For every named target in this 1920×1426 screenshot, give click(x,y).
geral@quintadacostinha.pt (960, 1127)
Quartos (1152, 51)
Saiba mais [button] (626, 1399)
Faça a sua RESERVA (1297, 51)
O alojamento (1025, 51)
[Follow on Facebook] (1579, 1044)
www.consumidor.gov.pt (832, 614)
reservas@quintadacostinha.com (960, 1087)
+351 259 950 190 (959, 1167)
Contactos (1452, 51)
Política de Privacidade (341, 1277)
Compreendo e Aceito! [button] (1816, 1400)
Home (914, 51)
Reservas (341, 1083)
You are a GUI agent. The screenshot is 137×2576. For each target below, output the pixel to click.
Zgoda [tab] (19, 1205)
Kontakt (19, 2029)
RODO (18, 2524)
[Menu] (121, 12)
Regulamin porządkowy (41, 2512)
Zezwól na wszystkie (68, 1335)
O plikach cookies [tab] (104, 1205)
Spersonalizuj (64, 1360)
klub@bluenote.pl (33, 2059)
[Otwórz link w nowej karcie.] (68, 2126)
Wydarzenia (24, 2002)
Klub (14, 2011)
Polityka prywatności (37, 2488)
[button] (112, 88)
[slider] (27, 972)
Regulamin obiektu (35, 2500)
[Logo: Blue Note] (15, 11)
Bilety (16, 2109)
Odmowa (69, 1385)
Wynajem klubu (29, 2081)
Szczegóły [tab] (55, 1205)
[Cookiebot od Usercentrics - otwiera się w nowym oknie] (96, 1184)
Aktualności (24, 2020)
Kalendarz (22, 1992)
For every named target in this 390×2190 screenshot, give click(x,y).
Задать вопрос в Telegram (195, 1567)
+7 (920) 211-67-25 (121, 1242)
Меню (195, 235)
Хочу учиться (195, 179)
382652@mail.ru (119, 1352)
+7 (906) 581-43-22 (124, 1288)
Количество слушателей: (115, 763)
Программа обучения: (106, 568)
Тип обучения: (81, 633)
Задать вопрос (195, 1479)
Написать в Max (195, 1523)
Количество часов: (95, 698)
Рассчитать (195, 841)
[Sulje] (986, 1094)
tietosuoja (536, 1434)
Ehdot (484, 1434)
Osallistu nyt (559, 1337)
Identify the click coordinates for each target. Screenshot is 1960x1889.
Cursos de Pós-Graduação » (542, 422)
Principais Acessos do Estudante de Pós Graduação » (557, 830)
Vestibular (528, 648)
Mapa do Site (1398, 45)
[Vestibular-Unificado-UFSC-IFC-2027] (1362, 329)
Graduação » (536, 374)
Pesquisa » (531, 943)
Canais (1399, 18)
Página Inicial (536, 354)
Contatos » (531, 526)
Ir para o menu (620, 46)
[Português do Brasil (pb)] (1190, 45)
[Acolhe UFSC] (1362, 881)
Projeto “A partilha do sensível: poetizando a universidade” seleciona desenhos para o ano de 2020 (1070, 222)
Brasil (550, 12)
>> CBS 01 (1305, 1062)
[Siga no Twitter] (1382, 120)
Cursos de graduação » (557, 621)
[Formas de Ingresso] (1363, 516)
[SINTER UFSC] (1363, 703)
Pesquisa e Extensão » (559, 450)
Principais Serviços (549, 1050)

• [Exercise directions]: Filter the records for the string "each" and copy every line that holds it.

• [Exercise response]:
You are a GUI agent. The screenshot is 137×2576. For each target below, output the pixel to click.
Identify the click coordinates for each target. Screenshot is 1960x1889.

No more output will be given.